Recast the lines starting at the one containing "Image resolution: width=1200" and ending at the one containing "click(x=491, y=333)" as a Markdown table with the columns Row and Line. Number each row and leave out any blank lines.

===== Dataset excerpts =====

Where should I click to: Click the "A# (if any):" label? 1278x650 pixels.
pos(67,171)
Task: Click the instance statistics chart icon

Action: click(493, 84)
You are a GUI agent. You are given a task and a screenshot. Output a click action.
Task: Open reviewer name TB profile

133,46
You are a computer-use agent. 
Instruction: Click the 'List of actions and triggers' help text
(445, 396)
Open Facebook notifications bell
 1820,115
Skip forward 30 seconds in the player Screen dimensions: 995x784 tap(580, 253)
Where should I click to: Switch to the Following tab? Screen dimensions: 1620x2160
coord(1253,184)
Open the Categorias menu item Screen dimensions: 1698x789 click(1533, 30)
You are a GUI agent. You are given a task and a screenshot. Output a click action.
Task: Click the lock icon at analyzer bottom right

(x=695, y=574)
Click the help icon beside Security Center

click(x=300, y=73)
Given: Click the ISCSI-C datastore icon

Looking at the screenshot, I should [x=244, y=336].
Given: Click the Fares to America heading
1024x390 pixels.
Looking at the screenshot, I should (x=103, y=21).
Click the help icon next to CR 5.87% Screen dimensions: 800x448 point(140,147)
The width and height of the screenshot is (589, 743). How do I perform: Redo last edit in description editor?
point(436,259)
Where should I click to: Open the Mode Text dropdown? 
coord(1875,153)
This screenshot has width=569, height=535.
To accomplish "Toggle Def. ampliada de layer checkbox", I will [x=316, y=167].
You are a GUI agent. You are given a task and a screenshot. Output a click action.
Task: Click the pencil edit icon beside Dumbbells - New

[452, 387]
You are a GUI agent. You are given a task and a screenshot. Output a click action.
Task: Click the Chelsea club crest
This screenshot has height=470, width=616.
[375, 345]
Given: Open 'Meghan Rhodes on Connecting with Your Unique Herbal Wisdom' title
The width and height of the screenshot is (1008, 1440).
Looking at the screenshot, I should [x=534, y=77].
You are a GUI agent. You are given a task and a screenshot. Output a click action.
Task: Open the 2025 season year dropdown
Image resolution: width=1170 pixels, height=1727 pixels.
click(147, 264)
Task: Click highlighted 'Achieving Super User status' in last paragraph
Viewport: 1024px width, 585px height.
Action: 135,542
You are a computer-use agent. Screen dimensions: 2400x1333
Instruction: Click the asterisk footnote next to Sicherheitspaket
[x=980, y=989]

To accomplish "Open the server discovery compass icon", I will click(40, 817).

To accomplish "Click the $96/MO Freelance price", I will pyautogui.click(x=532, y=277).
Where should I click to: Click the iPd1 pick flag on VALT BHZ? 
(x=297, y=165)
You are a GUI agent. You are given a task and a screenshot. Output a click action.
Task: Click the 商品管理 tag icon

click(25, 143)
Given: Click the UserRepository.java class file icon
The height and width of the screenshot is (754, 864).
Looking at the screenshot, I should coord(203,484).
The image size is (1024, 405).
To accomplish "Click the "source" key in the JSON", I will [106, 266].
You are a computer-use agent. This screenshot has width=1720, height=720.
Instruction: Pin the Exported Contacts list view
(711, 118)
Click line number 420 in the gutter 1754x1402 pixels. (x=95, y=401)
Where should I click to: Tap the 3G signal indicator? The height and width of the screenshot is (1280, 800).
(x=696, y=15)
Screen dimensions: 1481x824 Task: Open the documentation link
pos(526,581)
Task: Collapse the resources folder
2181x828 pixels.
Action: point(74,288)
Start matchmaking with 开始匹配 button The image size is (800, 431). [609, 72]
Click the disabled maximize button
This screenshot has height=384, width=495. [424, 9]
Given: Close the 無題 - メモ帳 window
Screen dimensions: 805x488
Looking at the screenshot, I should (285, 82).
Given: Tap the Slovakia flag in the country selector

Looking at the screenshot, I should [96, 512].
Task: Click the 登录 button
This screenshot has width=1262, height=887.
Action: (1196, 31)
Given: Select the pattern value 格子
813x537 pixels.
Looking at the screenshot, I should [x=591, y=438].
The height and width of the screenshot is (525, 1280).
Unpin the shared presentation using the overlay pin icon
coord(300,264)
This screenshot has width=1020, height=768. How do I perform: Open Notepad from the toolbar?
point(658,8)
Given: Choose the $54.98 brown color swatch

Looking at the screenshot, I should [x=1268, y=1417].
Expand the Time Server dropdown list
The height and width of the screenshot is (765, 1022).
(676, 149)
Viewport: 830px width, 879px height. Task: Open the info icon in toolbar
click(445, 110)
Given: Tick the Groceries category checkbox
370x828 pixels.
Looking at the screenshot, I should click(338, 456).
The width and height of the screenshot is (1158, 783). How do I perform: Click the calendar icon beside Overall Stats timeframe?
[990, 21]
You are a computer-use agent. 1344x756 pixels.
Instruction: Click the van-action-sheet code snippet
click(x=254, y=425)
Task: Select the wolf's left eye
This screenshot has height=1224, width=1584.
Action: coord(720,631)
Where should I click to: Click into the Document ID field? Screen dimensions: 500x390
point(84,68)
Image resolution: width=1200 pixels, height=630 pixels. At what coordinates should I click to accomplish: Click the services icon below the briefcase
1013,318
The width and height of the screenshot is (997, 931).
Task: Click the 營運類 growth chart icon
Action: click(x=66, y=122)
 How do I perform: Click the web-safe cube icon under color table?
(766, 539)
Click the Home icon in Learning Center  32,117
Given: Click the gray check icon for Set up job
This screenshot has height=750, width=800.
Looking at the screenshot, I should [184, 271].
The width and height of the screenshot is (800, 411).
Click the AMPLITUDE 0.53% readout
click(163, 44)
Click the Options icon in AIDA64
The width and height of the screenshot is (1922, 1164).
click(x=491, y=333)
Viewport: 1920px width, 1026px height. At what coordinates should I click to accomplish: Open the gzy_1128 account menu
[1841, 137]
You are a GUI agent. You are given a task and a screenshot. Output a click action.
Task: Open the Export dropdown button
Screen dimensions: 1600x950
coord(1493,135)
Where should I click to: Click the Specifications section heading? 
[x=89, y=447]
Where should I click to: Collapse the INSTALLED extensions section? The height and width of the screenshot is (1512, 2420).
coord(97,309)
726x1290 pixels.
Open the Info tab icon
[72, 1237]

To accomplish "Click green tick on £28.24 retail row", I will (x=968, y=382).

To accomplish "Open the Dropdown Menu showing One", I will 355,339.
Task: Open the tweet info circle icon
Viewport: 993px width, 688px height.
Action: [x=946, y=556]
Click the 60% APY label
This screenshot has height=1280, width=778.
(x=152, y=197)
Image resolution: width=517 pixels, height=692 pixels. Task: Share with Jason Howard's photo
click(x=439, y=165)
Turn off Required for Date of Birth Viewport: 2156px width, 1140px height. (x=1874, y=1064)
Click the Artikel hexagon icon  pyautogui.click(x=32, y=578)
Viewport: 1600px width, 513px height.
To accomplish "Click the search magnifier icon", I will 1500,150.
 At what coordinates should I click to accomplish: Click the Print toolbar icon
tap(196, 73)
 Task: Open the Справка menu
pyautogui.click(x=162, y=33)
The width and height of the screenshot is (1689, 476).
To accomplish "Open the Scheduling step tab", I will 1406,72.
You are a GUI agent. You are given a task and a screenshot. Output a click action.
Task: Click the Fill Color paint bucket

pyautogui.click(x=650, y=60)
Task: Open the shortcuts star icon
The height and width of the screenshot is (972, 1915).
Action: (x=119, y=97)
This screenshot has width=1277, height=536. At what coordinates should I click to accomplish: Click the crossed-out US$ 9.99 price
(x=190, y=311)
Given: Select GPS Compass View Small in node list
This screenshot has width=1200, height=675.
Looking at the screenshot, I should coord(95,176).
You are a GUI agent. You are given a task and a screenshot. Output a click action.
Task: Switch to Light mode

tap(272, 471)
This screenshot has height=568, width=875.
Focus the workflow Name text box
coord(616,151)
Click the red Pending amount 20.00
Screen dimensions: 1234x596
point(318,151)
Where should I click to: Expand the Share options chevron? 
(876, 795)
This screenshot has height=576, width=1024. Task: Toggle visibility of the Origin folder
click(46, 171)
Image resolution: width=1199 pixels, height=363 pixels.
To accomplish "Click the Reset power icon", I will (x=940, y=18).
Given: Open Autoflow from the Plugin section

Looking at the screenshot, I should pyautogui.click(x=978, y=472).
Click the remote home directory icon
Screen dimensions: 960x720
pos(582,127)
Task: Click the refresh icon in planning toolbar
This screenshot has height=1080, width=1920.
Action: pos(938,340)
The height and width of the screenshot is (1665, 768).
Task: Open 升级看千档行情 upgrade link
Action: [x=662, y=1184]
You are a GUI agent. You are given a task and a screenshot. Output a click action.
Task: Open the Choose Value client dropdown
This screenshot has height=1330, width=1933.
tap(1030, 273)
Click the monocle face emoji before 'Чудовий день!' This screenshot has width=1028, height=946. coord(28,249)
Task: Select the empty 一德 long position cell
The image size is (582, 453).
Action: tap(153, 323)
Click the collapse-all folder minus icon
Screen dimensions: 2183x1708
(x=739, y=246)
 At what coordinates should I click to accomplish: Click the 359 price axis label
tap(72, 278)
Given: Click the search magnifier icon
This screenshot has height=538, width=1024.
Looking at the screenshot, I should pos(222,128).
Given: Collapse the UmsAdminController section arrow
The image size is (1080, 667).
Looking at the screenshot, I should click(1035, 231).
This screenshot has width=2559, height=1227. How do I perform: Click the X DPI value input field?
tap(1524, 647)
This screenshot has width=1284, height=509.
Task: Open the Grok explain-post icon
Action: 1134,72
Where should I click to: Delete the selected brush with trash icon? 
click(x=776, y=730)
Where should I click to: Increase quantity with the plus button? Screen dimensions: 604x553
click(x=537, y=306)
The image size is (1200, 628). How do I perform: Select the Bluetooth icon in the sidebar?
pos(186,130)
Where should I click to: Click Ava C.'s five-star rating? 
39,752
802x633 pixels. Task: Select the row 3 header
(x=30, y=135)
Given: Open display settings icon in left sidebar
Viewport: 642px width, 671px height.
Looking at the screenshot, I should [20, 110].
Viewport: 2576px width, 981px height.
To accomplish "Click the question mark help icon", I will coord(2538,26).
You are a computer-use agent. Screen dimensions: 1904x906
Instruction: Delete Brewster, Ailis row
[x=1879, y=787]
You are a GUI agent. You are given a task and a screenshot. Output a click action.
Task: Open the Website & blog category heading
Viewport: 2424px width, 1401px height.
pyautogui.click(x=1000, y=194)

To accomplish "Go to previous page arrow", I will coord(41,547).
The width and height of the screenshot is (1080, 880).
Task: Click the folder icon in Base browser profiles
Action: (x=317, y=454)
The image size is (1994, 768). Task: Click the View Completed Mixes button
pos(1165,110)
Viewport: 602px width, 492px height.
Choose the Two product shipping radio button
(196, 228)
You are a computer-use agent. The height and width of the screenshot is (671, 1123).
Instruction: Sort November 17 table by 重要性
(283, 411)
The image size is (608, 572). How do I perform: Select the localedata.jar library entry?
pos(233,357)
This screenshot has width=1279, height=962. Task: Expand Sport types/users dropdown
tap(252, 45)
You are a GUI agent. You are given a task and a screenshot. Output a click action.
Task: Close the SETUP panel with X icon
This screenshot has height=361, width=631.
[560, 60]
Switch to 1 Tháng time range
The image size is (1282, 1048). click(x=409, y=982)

=====

Final result:
| Row | Line |
|---|---|
| 1 | Image resolution: width=1200 pixels, height=630 pixels. At what coordinates should I click to accomplish: Click the services icon below the briefcase |
| 2 | 1013,318 |
| 3 | The width and height of the screenshot is (997, 931). |
| 4 | Task: Click the 營運類 growth chart icon |
| 5 | Action: click(x=66, y=122) |
| 6 |  How do I perform: Click the web-safe cube icon under color table? |
| 7 | (766, 539) |
| 8 | Click the Home icon in Learning Center  32,117 |
| 9 | Given: Click the gray check icon for Set up job |
| 10 | This screenshot has height=750, width=800. |
| 11 | Looking at the screenshot, I should [184, 271]. |
| 12 | The width and height of the screenshot is (800, 411). |
| 13 | Click the AMPLITUDE 0.53% readout |
| 14 | click(163, 44) |
| 15 | Click the Options icon in AIDA64 |
| 16 | The width and height of the screenshot is (1922, 1164). |
| 17 | click(x=491, y=333) |